Many Islamic financial institutions based in Malaysia have participated in notable sukuk issuances and possess a proven track record and in-depth experience. Issuers can leverage on their technical expertise and knowledge of various Islamic principles to produce and customise innovative sukuk offerings while benefiting from a smooth issuance process. These Islamic financial institutions have also established a strong regional network and this allows for an effective distribution strategy, and provides maximum exposure and visibility to issuers. 
 
The cost to issue RM- denominated and multicurrency sukuk can be more efficient for issuers with the various tax incentives available in Malaysia. The nurturing of a critical mass of Islamic financial players together with the availability of ancillary services familiar with sukuk and Shariah matters further support cost efficiencies for issuers.
 
Malaysia’s facilitative approval process for new issuances and industry expertise in structuring and lead-arranging sukuk deals shortens the time to market.
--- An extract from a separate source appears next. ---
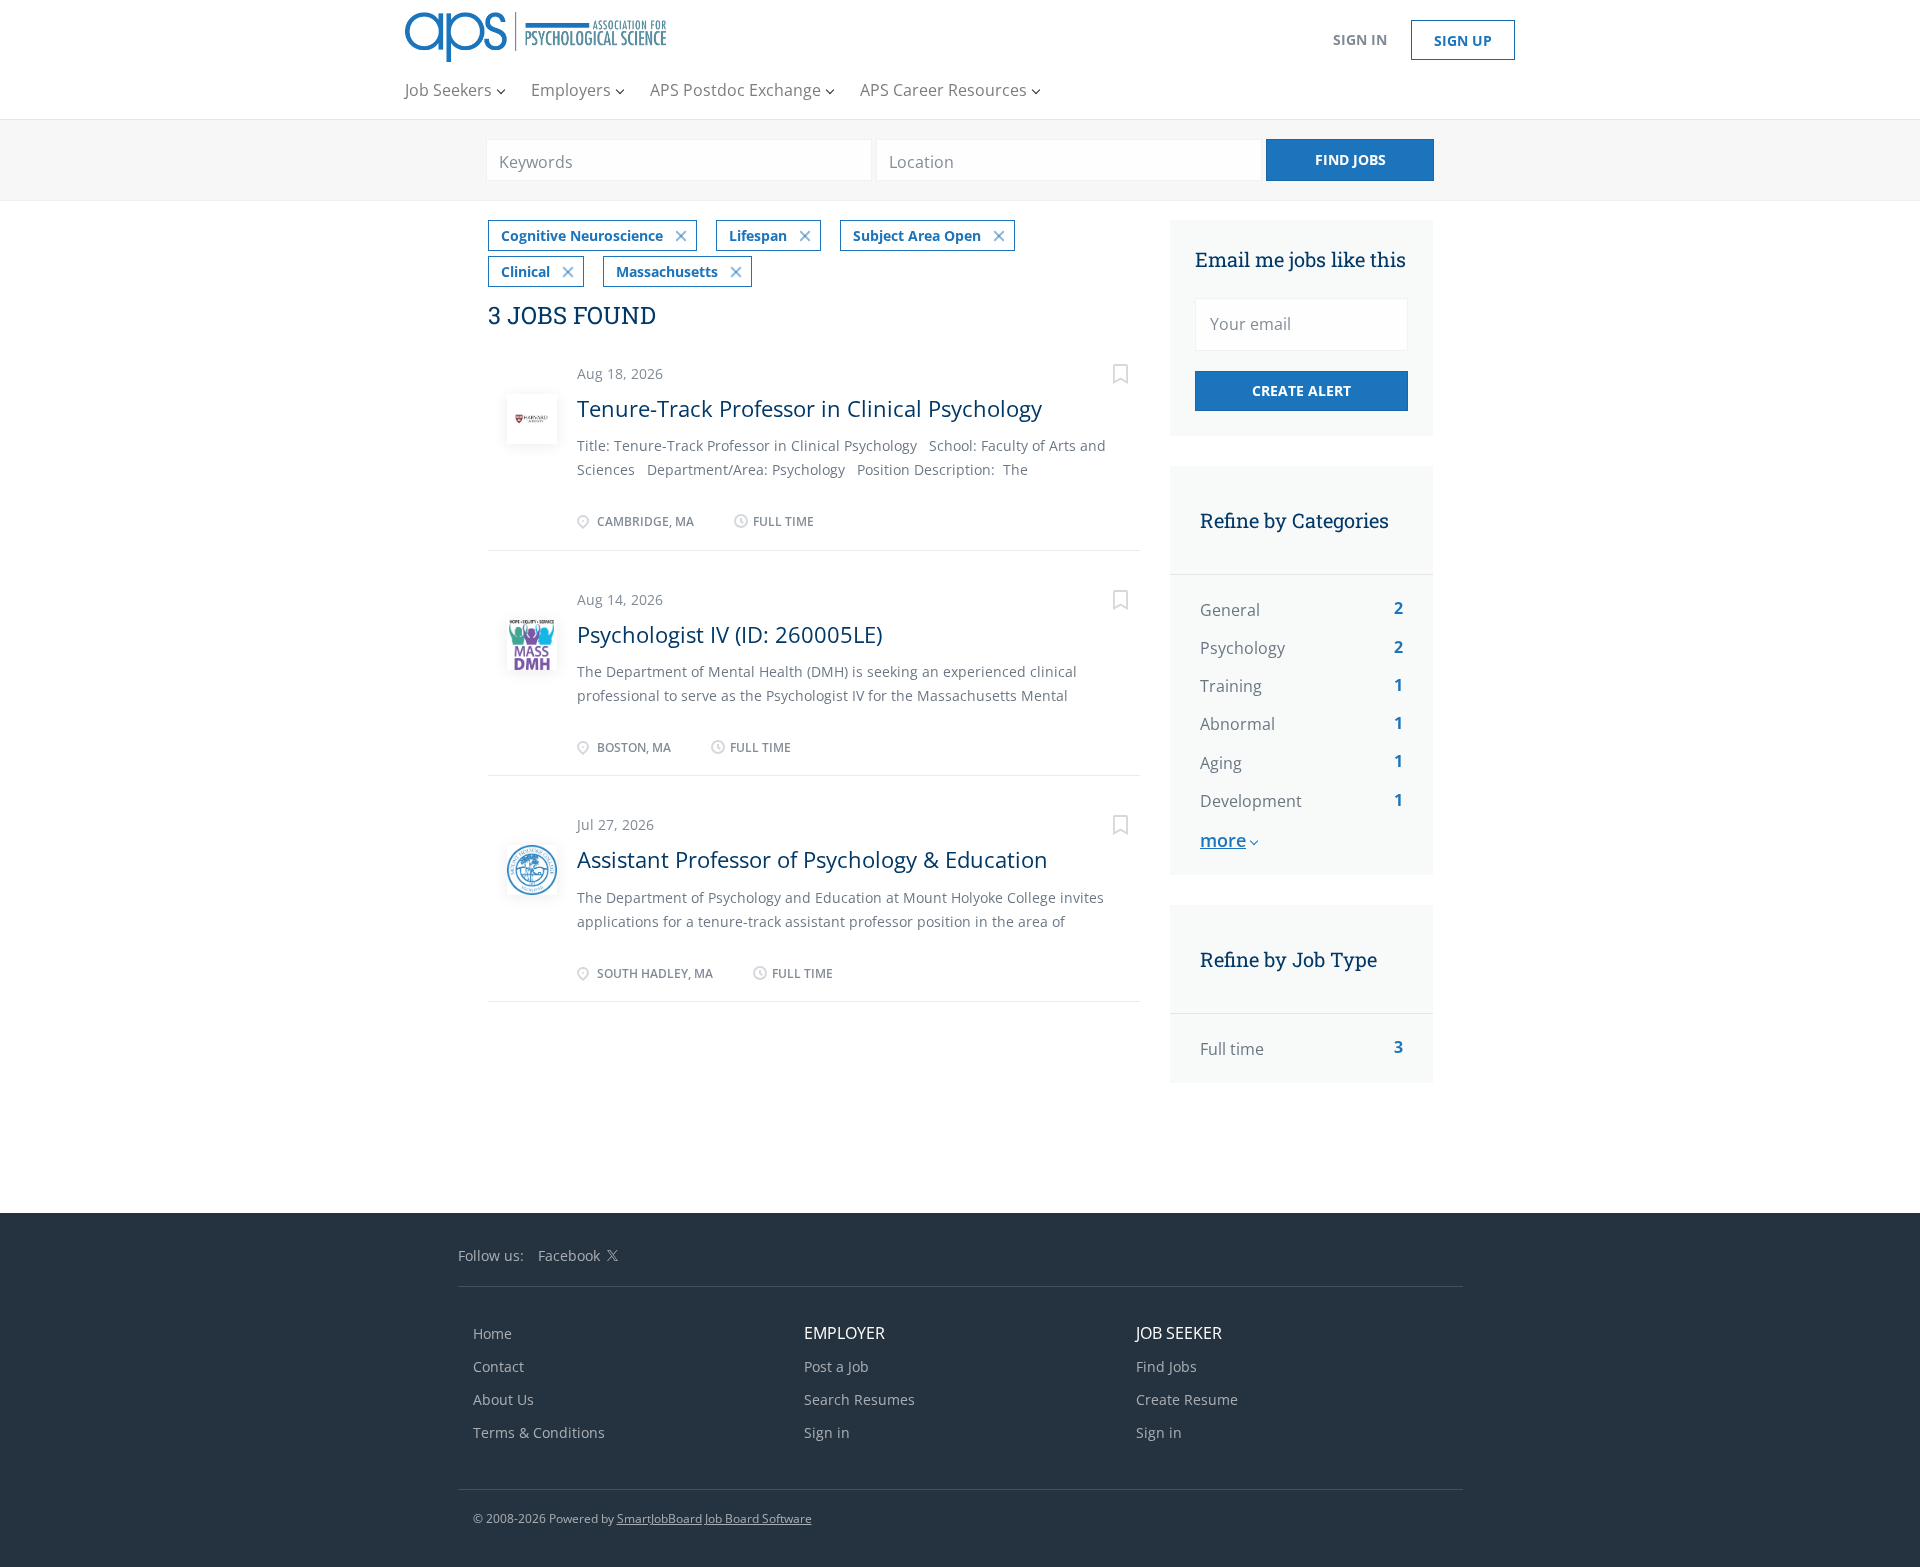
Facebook (569, 1255)
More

Meanwhile, documentation based on governing laws of the United Kingdom and United States as well as ratings from international credit-rating agencies for multicurrency sukuk are accepted, resulting in cost and time efficiencies.
 
A wide investor base, from growing interest in this new asset class and an increasing number of institutions seeking Islamic investments, has led to competitive pricing for sukuk. Investors can pick from a wide array of tenures, issuers and ratings, and have the option to hold or trade their investments with an active secondary market for RM-denominated sukuk.
 
Tax Incentives for Issuers
 
Special Purpose Vehicles
·       Tax exemption on income received by Special Purpose Vehicles (SPV) in issuing sukuk (excluding asset-backed securities).
·       Companies that establish Special Purpose Vehicles for the purpose of issuing Islamic securities are allowed a tax deduction on the issuing costs incurred by the Special Purpose Vehicles. This incentive is also extended to SPV established under the Offshore Companies Act 1990 electing to be taxed under the Income Tax Act 1967.
 
Issuer
·       Tax deduction on expenses incurred in the issuance of Islamic securities approved by the Securities Commission Malaysia until year of assessment 2015. The incentive is also extended to expenditure incurred on the issuance of Islamic securities approved by Labuan Financial Services Authority (Labuan FSA).
 
Instruments
·       Stamp duty exemption on instruments used to issue sukuk in any currency.
 
Tax Incentives for Investors
 
Institutional
·       Tax exemption and withholding tax exemption on interest or profits received by non-resident investors from investment in Islamic securities issued in any currency, other than convertible loan stock, approved by Securities Commission Malaysia
·       Tax exemption on profits received by resident and non-resident investors in respect of foreign currency Islamic securities approved by the Securities Commission Malaysia and originating from Malaysia, other than convertible loan stock. This exemption extended to profits received from non-ringgit sukuk originating from Malaysia approved by Labuan Financial Services Authority (Labuan FSA).
·       Stamp duty exemption on investing and trading of sukuk.
 
Individual
·       Tax exemption on interest or profits paid to an individual from investment in:
·       Securities issued or guaranteed by the Government.
·       Debentures, other than convertible loan stocks, approved by the Securities Commission Malaysia
·       Bon Simpanan Malaysia issued by Bank Negara Malaysia.
·       Tax exemption and withholding tax exemption on interest or profits received by non-resident investors from investment in Islamic securities issued in any currency, other than convertible loan stock, approved by the Securities Commission Malaysia
·       This exemption extended to profits received from non-ringgit sukuk originating from Malaysia approved by Labuan Financial Services Authority (Labuan FSA).
·       Stamp duty exemption on investing and trading of sukuk.